**Problem statement**
Where a line below holds the string "will", that line goes into the answer.

**Records shown**

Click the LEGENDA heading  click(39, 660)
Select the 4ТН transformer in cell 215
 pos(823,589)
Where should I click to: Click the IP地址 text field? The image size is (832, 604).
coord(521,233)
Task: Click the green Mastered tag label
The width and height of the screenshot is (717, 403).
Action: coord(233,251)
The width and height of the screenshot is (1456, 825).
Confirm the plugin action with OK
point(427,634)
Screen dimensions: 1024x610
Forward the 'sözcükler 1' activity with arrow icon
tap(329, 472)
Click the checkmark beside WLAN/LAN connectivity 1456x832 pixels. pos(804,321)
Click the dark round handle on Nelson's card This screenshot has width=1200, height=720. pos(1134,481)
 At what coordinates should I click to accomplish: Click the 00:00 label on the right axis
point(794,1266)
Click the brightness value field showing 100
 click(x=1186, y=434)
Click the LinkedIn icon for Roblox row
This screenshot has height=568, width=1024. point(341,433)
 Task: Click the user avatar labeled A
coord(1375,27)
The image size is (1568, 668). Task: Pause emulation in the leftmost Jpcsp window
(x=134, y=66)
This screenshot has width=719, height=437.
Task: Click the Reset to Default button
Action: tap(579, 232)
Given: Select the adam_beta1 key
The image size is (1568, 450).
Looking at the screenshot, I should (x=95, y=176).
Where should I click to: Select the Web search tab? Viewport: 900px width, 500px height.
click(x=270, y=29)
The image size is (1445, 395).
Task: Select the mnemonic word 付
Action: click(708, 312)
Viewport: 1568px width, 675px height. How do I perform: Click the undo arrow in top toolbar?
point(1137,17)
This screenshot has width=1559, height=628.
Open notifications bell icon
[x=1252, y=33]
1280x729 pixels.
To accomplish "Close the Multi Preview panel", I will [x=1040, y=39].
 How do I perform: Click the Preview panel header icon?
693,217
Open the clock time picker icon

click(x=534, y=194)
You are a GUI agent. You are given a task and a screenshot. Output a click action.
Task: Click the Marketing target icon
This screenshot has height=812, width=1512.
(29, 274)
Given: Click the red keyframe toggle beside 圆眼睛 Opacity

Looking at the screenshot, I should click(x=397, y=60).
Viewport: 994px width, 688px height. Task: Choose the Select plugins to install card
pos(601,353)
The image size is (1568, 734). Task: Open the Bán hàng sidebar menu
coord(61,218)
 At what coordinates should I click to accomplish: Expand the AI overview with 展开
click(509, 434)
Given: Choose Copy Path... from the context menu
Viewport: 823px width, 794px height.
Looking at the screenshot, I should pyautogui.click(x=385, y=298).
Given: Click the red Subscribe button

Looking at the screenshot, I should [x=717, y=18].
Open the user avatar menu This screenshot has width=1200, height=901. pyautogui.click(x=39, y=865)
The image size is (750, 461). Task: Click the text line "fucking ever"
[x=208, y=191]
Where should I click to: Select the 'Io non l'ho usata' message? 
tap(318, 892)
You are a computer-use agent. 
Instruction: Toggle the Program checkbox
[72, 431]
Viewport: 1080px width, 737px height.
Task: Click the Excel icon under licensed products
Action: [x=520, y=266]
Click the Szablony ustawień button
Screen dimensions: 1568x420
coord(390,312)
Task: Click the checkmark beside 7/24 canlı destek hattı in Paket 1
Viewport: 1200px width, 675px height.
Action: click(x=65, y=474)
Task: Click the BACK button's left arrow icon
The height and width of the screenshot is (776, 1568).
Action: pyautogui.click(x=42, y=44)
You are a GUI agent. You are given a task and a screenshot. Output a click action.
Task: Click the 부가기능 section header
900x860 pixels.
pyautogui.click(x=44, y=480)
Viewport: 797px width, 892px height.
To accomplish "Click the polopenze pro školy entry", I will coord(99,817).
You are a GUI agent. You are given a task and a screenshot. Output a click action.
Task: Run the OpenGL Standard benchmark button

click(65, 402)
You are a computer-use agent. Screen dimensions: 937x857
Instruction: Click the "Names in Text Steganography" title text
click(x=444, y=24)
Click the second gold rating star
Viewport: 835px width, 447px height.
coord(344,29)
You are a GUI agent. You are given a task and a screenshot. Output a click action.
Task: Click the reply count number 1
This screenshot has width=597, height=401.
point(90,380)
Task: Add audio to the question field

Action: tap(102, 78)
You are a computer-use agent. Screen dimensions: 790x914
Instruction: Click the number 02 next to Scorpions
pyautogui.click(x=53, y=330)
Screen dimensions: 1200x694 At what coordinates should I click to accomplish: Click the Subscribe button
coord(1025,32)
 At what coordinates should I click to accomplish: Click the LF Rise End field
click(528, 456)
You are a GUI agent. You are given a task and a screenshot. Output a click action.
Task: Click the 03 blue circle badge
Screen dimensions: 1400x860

**Response to this task**
To accomplish "Close the Multi Preview panel", I will [x=1040, y=39].
To accomplish "Click the polopenze pro školy entry", I will coord(99,817).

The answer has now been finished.